LIVRE TROISIÈME

Chapitre XI

Onzième fruit des larmes : La crainte d’offenser Dieu.

Les deux dernières sources des larmes, qui viennent de l’incertitude où nous sommes et de la grâce, produisent un très-bon effet, qui est la crainte de Dieu si importante pour le salut. Nous ne parlons point de la crainte basse et servile, mais de celle de l’épouse chaste, qui aime la présence de son époux, et qui en appréhende l’absence; au lieu que la femme infidèle désire l'absence de son mari, et en redoute la présence. C'est de cette crainte également noble et utile que parle l’Apôtre quand il nous exhorte de travailler à notre salut avec crainte et en tremblant. Le Prophète Roi nous en parle aussi en ces termes : Servez le Seigneur avec crainte, et réjouissez-vous en lui avec tremblement. Craignez le Seigneur, vous tous qui êtes du nombre de ses Saints.

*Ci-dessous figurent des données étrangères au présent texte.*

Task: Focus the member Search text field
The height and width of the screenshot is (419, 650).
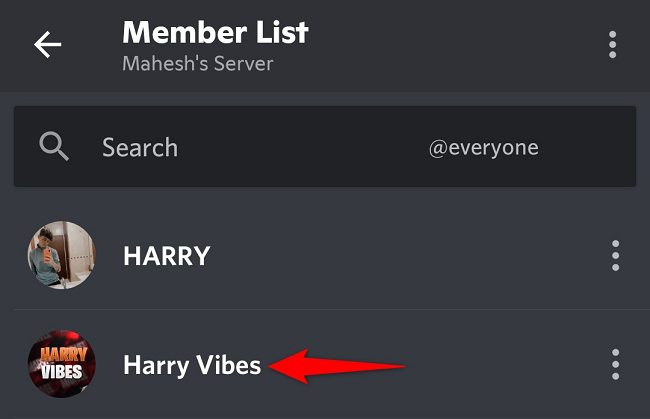Action: coord(140,148)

Pourquoi pensez-vous que Dieu ait voulu que nous ne puissions savoir si nous sommes en bon état, et si nous y persévérerons? C'est sans doute pour nous tenir dans la crainte, pour nous rendre vigilans, pour réprimer notre orgueil, et nous conserver dans l’humilité. Dieu nous a caché ce secret, il nous en a fait un mystère impénétrable, afin, dit saint Augustin, que personne ne s’enorgueillisse, mais que tous, et ceux même qui courent bien, ne laissent pas de trembler, puisqu’ils ne savent où se terminera leur course.

Cependant quelque incertitude qu’on ait sur cela, les gens de bien ne doivent pas se laisser aller à l’abattement et au désespoir. Car ceux qui servent Dieu sincèrement et avec crainte, ont plusieurs marques pour connaître que Dieu les aime, et qu’il veut les faire persévérer dans sa grâce. C’était la pensée de saint Bernard, qui disait : Qui se peut vanter qu'il est du nombre des Elus, qu'il est de ceux que Dieu a prédestinés à la gloire? Nous n’avons rien de certain là-dessus : mais nous espérons, et c'est cequi nous console. Le Saint-Esprit même dans les Ecritures nous enseigne que la bonne conscience, que l’esprit de componction, que l’exercice de l’amour de Dieu, que la patience dans l’adversité nous sont des sujets d’une extrême joie et d’une ferme espérance, qui doit bien modérer nos craintes.

Quant à la bonne conscience, saint Paul dit que son témoignage est ce qui fait notre gloire : et saint Jean assure que si nous n’avons rien à nous reprocher, nous devons avoir une grande confiance en Dieu.

Pour ce qui est de l’esprit de componction et de pénitence, le Sage dit qu’une ame qui sent l’amertume dont elle est remplie, aura une joie toute pure et toute intérieure. En effet il n’est pas croyable combien il y a de douceur dans l’amertume que cause à l’ame le regret de ses péchés.

A l’égard du divin amour nous savons que le premier fruit du Saint-Esprit, c'est la paix et la joie du cœur. Les fruits de l’Esprit, dit l’Apôtre, sont l’amour, la paix, la joie, etc.

Enfin rien ne donne plus de consolation, ni n’assure plus le salut, que la patience dans les maux qu’on a à souffrir en cette vie. Nul ne l’a jamais mieux éprouvé que cet homme si mort au monde, qui se sentait plein de consolation, et comblé de joie parmi toutes ses souffrances, et qui écrivait aux premiers Chrétiens en ces termes : L’affection est le sujet de la patience; la patience, de l’épreuve; l'épreuve, de l’espérance; et l’espérance ne trompe point. Le Prophète Roi avait dit longtemps auparavant, en parlant à Dieu : La multitude de mes peines intérieures a été comme la mesure des consolations dont vous avez rempli mon ame.

Tout ceci fera connaître au Lecteur, que nous recommandons la crainte sans diminuer la confiance, et que nous louons les pleurs sans ôter la joie. Car le même Esprit qui produit la crainte, et fait gémir la Colombe, produit aussi l’espérance et la joie du cœur.